Ulrike Ottingers Reisefilme als Kalligramme


Vortrag
Freitag, 9.12.2022, 15:00h

Tanja Zimmermann

Ulrike Ottingers Reisefilme als Kalligramme

Der autobiografische Dokumentarfilm Paris Calligrammes (2019) ist nicht nur ein persönlicher Rückblick Ulrike Ottingers auf ihre Pariser Lehrzeit in den 1960er Jahren. Darüber hinaus kann er als das filmische Manifest ihrer Reisefilme betrachtet werden. Gedreht wurde er »aus der Perspektive einer sehr jungen Künstlerin, an die ich mich erinnere, mit der Erfahrung einer älteren Künstlerin, die ich heute bin«. Gleich zweimal folgt man ihr in die französische Hauptstadt — einmal im medialen Material aus der Zeit des ersten Aufenthalts und ein weiteres Mal in Aufzeichnungen von ihrer Rückkehr an die Orte privater und kollektiver Erinnerung. Der Auftakt ihrer Entdeckung der impulsgebenden Kulturstadt im Jahre 1962 ist die Librairie Calligrammes, benannt nach Apollinaires Bildgedichten, die einem ausgewanderten deutsch-jüdischen Buchhändler gehörte. Das Kalligramm verlangt danach, als Text ebenso wie als Bild wahrgenommen zu werden – für Ottinger blieb es Programm.
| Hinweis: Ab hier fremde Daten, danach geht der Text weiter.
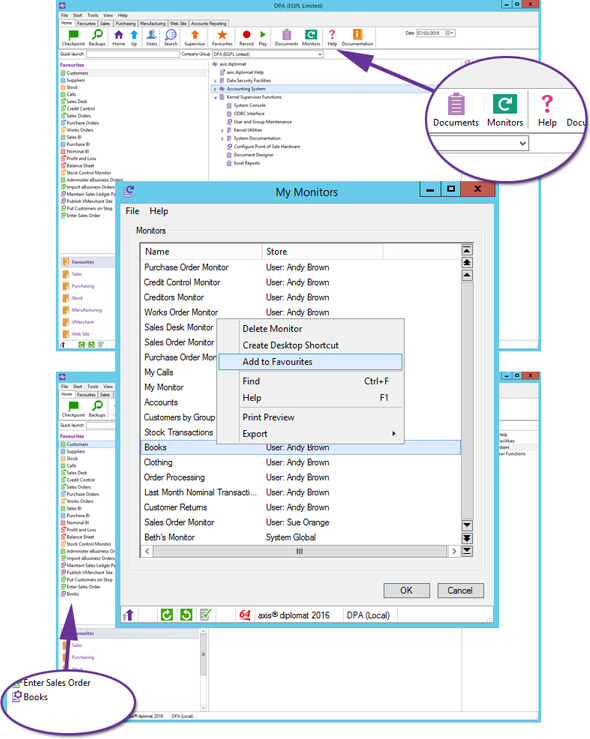This screenshot has height=739, width=590.
Task: Click the purple Documents clipboard icon
Action: [x=287, y=34]
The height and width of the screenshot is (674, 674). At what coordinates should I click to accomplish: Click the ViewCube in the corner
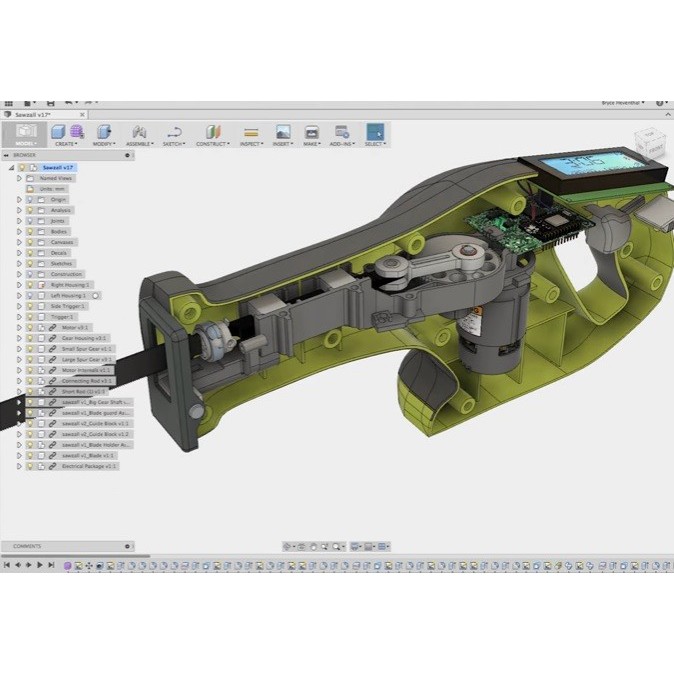coord(649,144)
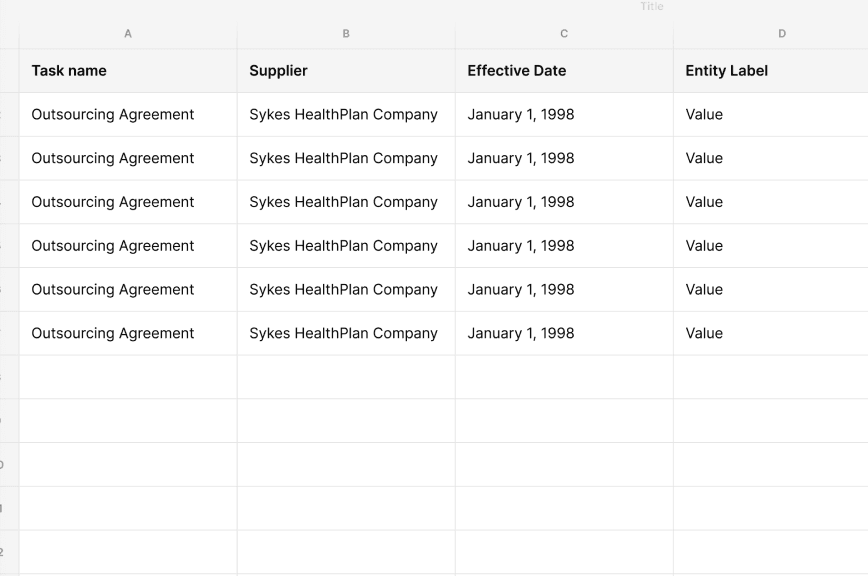This screenshot has height=576, width=868.
Task: Select the column B header
Action: pyautogui.click(x=346, y=34)
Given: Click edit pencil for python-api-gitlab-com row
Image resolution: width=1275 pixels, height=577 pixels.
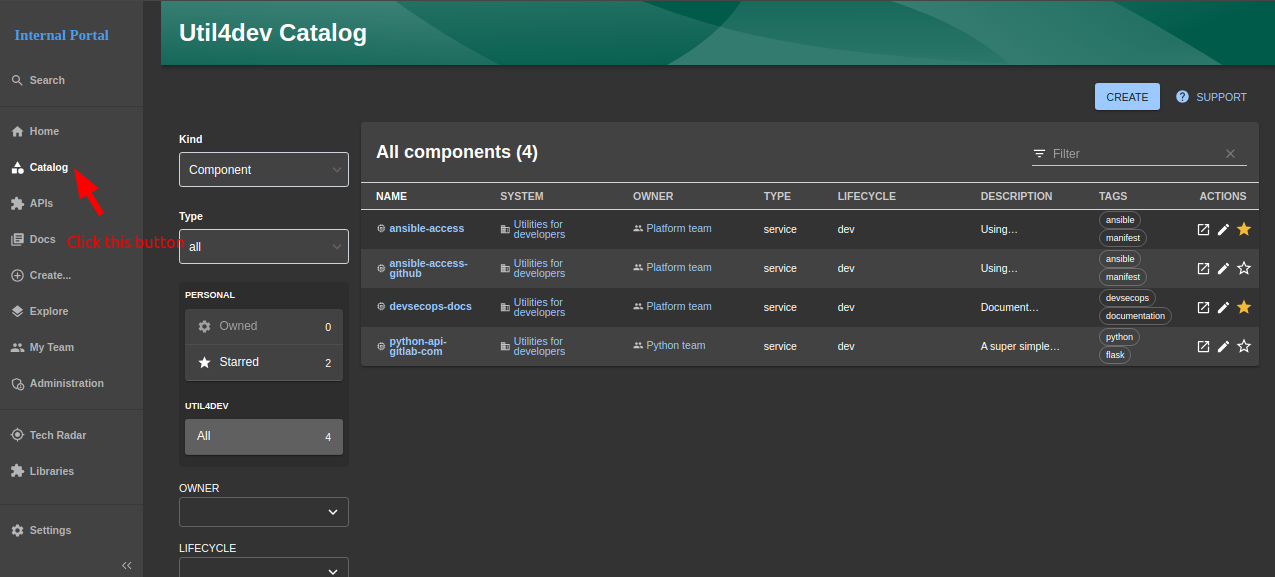Looking at the screenshot, I should pyautogui.click(x=1223, y=346).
In dem Antiquariat wurden nicht nur deutsche und französische Bücher verkauft, es war auch ein wichtiger Treffpunkt deutscher und französischer Intellektueller, Schriftsteller:innen und Künstler:innen verschiedener Generationen. Ausgehend von dieser Urszene einer Begegnung über kulturelle Grenzen hinweg werden Ottingers multimediale Reisefilme, -ausstellungen und -bücher daraufhin befragt, wie sie in ihnen Sprachbilder und Bildtexte miteinander verwebt und in der Begegnung mit Fremdem auch ihre eigene Perspektive erschließt.
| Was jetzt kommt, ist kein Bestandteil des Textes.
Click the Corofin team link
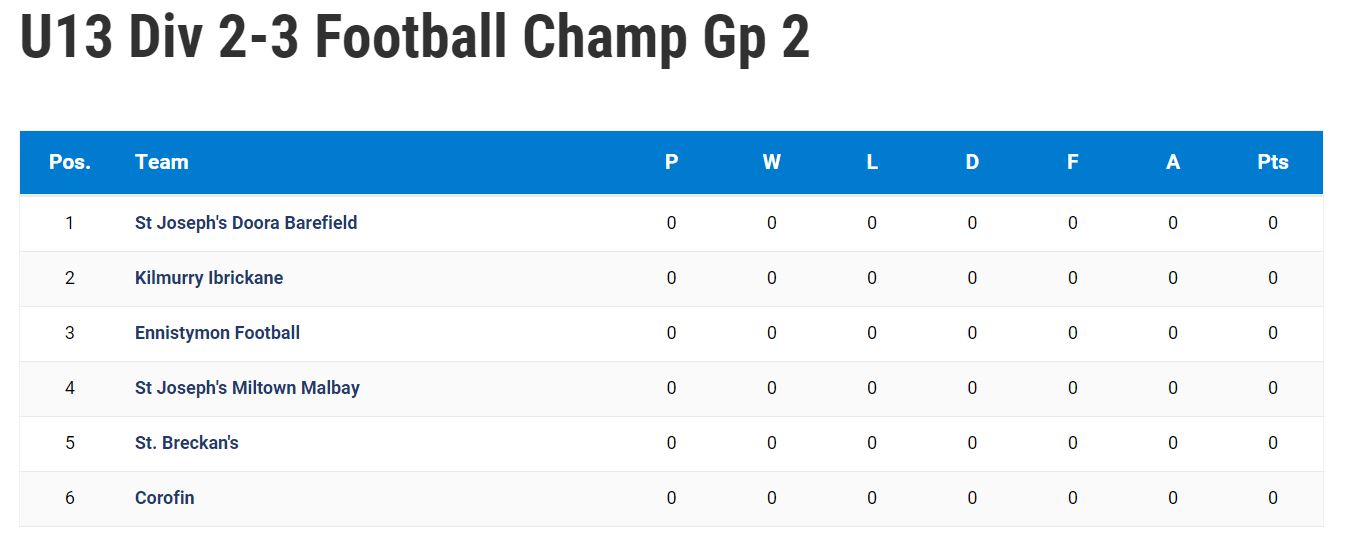This screenshot has width=1348, height=549. (165, 498)
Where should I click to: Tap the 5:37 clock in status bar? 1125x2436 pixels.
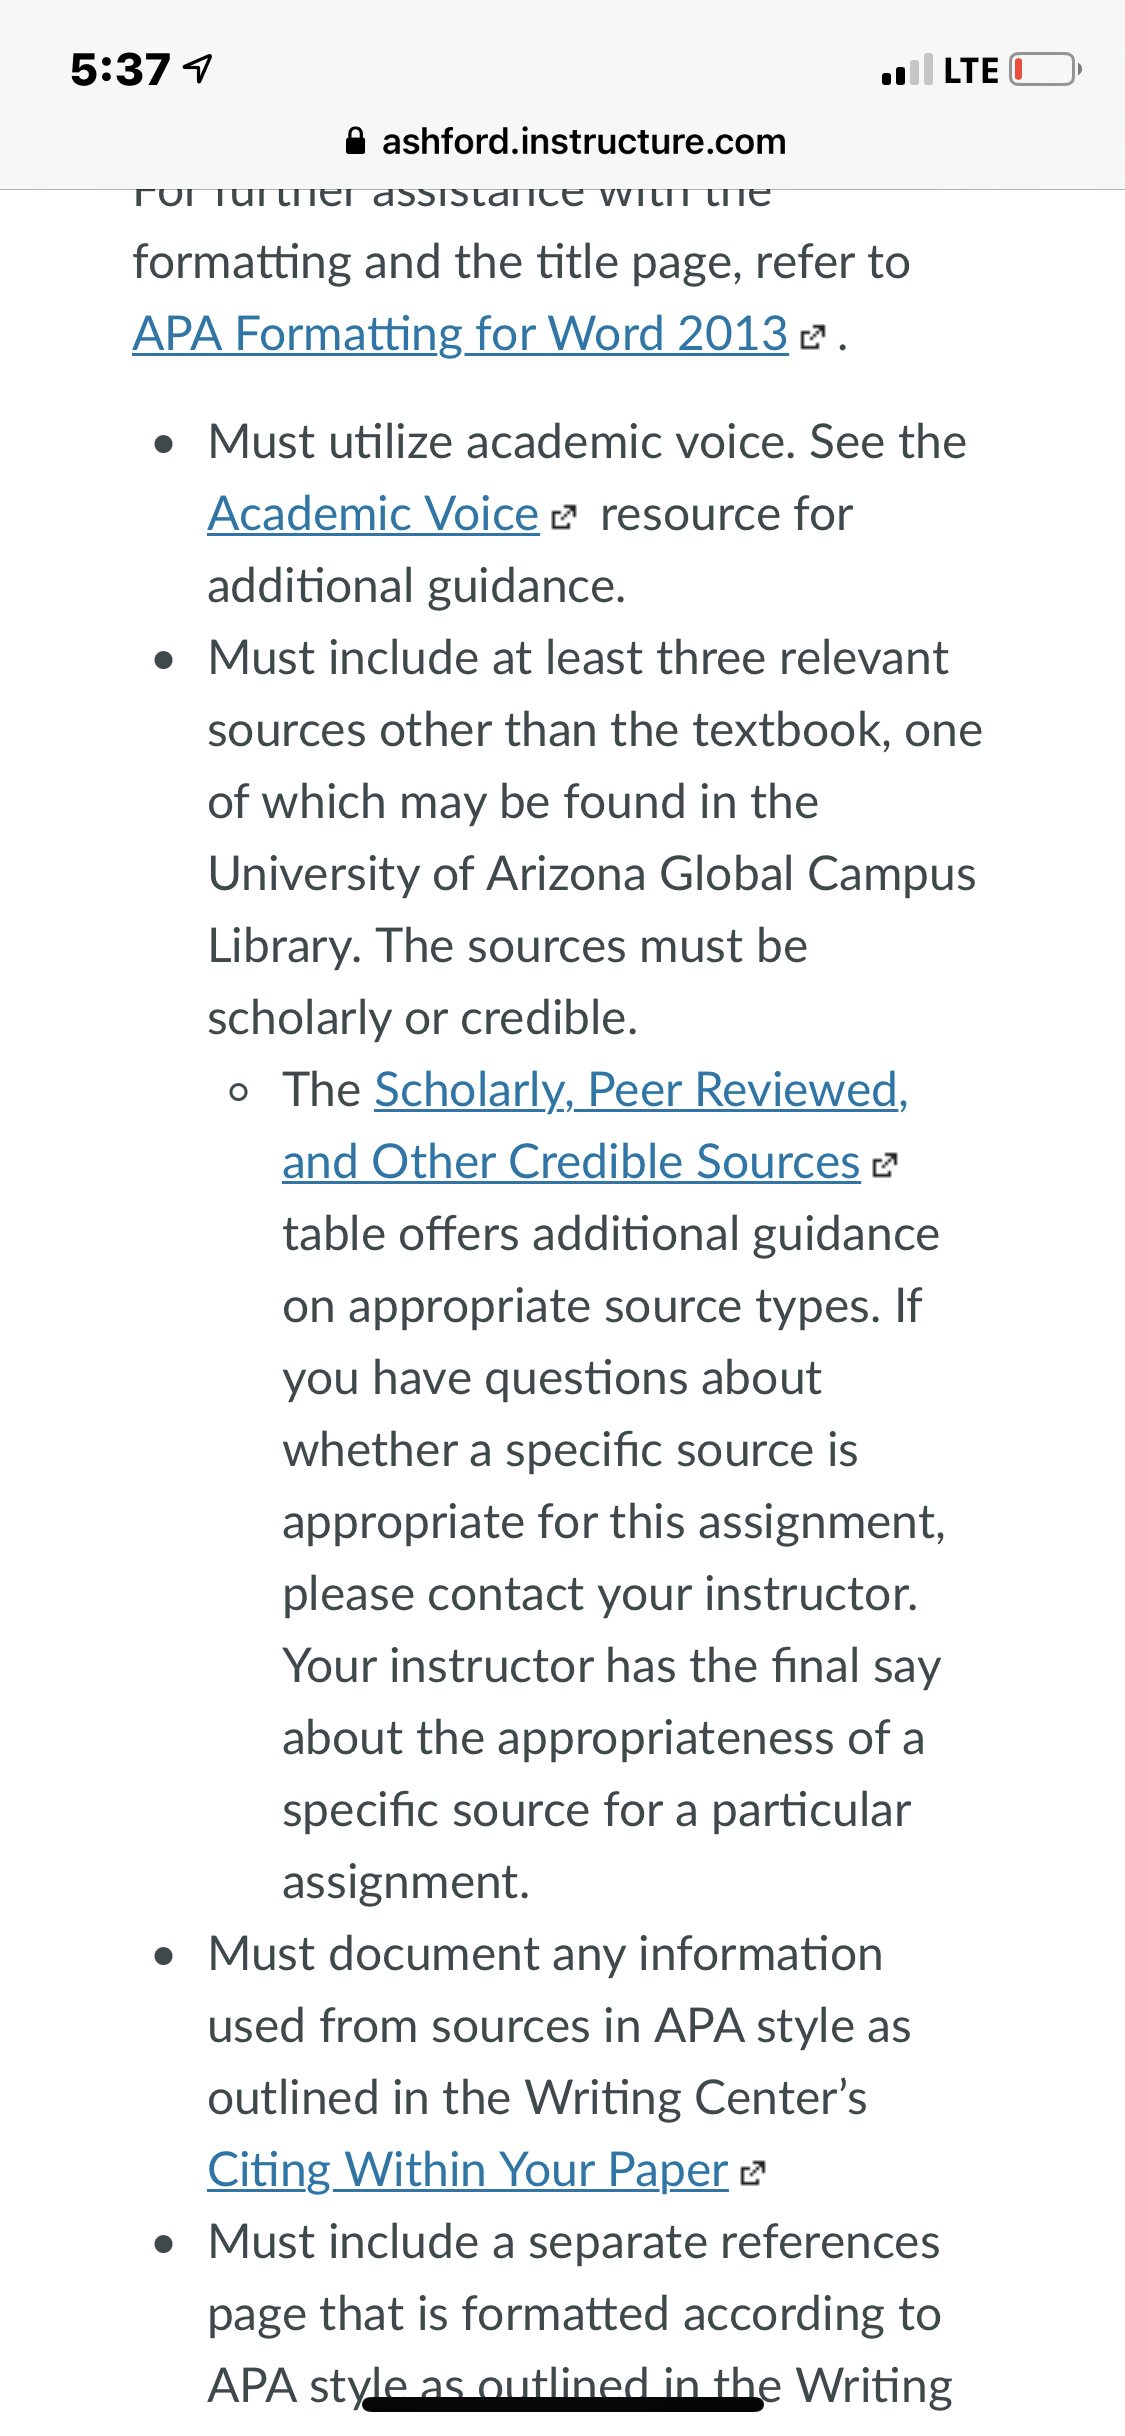coord(120,70)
Tanja Zimmermann ist seit 2014 Professorin für Kunstgeschichte mit einem Schwerpunkt in der Kunst Ost-, Ostmittel-, und Südosteuropas und ihren inter-kulturellen Beziehungen an der Universität Leipzig. 2001–2004 war sie Wissenschaftliche Angestellte am DFG-Projekt »Das System der Intermedialität in der russischen Moderne« am Institut für Slawische Philologie der LMU in München, 2004–2009 Wissenschaftliche Assistentin in Slawistischer Literaturwissenschaft an der Universität Erfurt und 2009–2014 Juniorprofessorin für Slawische Literaturen und Allgemeine Literaturwissenschaft an der Universität Konstanz. Ausgewählte Publikationen: Geschichte und Mythos in Comics und Graphic Novels (Hg. 2019); Brüderlichkeit und Bruderzwist. Mediale Inszenierung des Aufbaus und Niedergangs politischer Gemeinschaften in Ost- und Südosteuropa (2014); Der Balkan zwischen Ost und West. Mediale Bilder und kulturpolitische Prägungen (2014).